[GIVEN INFORMATION]
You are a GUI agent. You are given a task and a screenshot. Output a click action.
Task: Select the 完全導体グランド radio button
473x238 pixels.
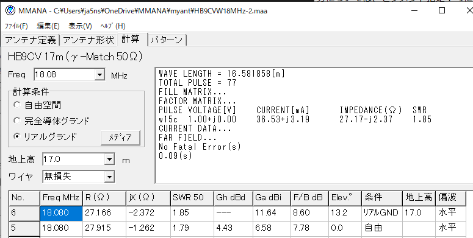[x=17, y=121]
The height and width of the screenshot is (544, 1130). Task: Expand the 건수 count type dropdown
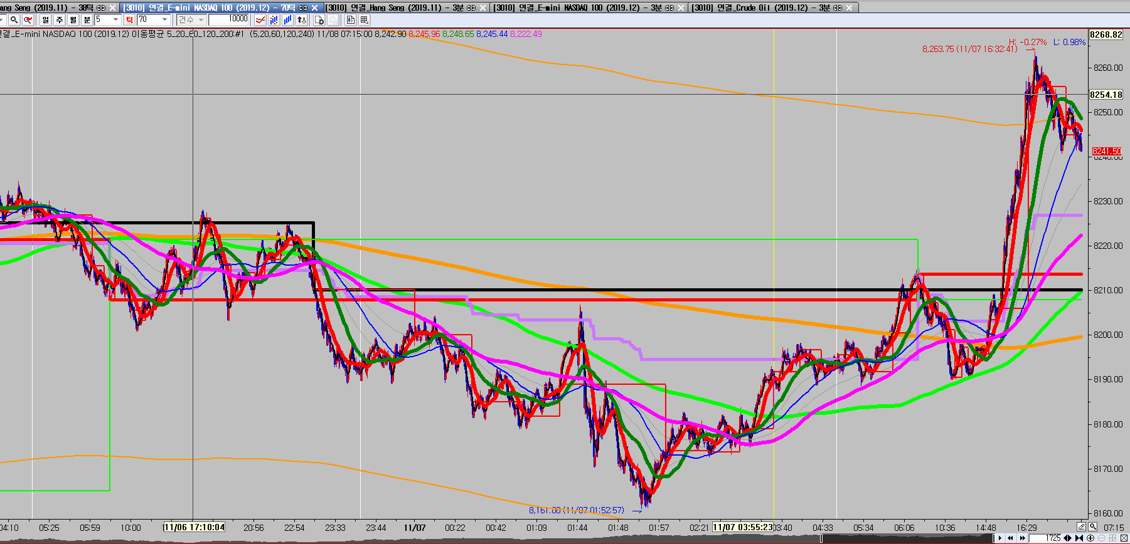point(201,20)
[/GIVEN INFORMATION]
§ **WHAT IS REQUIRED**: Nothing but the lines from the one containing "The height and" through the last line of the records above should appear, each repeated exactly, with no pictures.

§ **EXERCISE OUTPUT**:
The height and width of the screenshot is (544, 1130). Task: Expand the 건수 count type dropdown
point(201,20)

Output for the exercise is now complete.